You might be surprised at the kinds of foods you shouldn't be offering to your little fella! If you have been including these items in your child’s diet, it’s time to stop or at least control their consumption — even if these are your kid’s favourite — you want to ensure that junior is strong inside to experience more together.
1. Processed meats
These, though convenient, are not nutritious, and are filled with nitrates, a preservative used to prevent bacterial growth, add colour and preserve the meat. Worse, they’re often deep fried in (unhealthy) oil — so unsuitable for junior! These foods may contain a lot of fat and could trigger or increase their chances of contracting chronic illnesses — particularly if you already have a family history of them.
2. Fish with HIGH levels of mercury
It is not advised for young children to consume food with high levels of mercury as they may impact their growth and development. Examples of fish that may contain high levels of mercury are tuna, eel and bonito. However, fish is still an essential for children because of the various amounts of nutrients — including omega-3 fatty acids — that are very beneficial for them. Just make sure to check that the fish has low levels of mercury.
3. Breakfast cereals
Froot Loops, Frosted Flakes and Lucky Charms… you probably grew up eating these familiar sugary cereals for breakfast. If you read the packets, you’ll see that they are packed with sugar and are hardly nutritious. Don’t repeat the same mistake with your child. Other than making his breakfast look interesting and colourful, these cereals do not benefit him. Fret not, there are healthier cereals available, just make sure that sugar (or the many other names for hidden sugar including high fructose corn syrup) isn’t one of the first three items on the ingredient list!
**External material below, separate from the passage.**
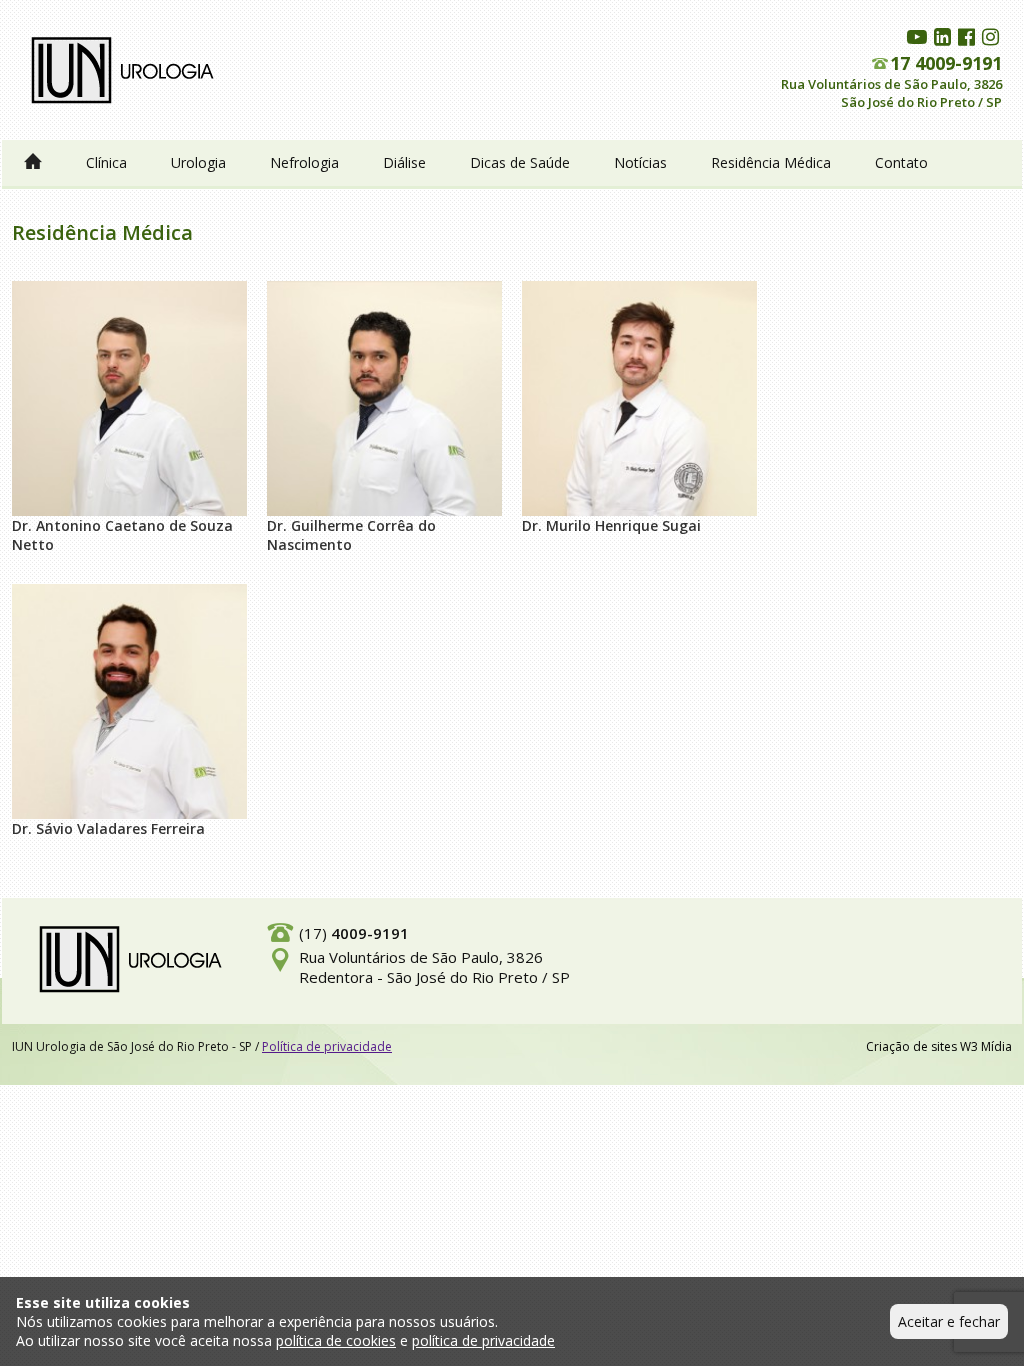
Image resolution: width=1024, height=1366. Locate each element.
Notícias (640, 162)
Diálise (404, 162)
4. Soft and/or sugary drinks
This does not just refer to the typical sodas, but also to drinks like fruit juices and sport drinks that may have high sugar content. Sure, some juice brands offer “pure” fruit juice — but remember that these usually pulp-free juices are from lots of fruit. It takes from two to four oranges to make a measuring cup of juice — so if your child drinks two tall glasses (with maybe a cup and a half of juice in each) that could be 12 oranges! Stop and think before you pour.
Also, too much sugar can lead to damage to the teeth and increase junior’s risk of developing obesity. Another reason for junior to avoid sugary drinks is, some of these drinks might contain caffeine that has physiological effects on junior’s body. Also the long-term effects of caffeine on human brain development is not well understood. Instead, milk or water should be better.
Read on to find out which “convenience” foods are on the list…
5. French fries
French fries are vegetables, because they are made from potatoes. Right? Yes, but they are usually deep-fried in hydrogenated oil and heavily salted, leaving it with little to no nutritional value and high in fat and sodium — nothing like a good nutritious potato. It will only increase junior’s risk of high blood pressure as well as open other doors to various health problems like heart disease, type-2 diabetes, and stroke.
6. “Kids Meal”
A go-to option for junior, especially if your darling is a fussy eater. But not necessarily the best option. Kid’s meals are usually limited to burgers or chicken nuggets with fries. In other words: Processed meats, French fries and a soda. And you already know the dangers lurking in those items.
7. Microwavable foods
These dishes can be found everywhere and are available in almost any cuisine. Not only are they convenient when you are busy, but it also makes meal times simpler. But read the ingredients: They are high in sodium and unhealthy fat with little nutritional value. We’ve already talked about increasing junior’s risk of high blood pressure and heart disease. On top of that, with the constant exposure to foods high in salt, junior’s taste buds will be altered to want saltier foods, which is the start to unhealthy eating habits.
8. Breakfast pastries
Danishes, Chinese pastries, croissants and cinnamon rolls… As delicious and easy to eat as they sound, breakfast pastries are certainly not what junior should be eating for breakfast. Not only are they laden with sugar and simple starches (that break down into sugar again), they offer not nearly enough nutrition for junior. Plus the high levels of sugar could result in a sugar crash, leaving your little one hungrier and wanting more than necessary. This might lead to obesity and other related health problems.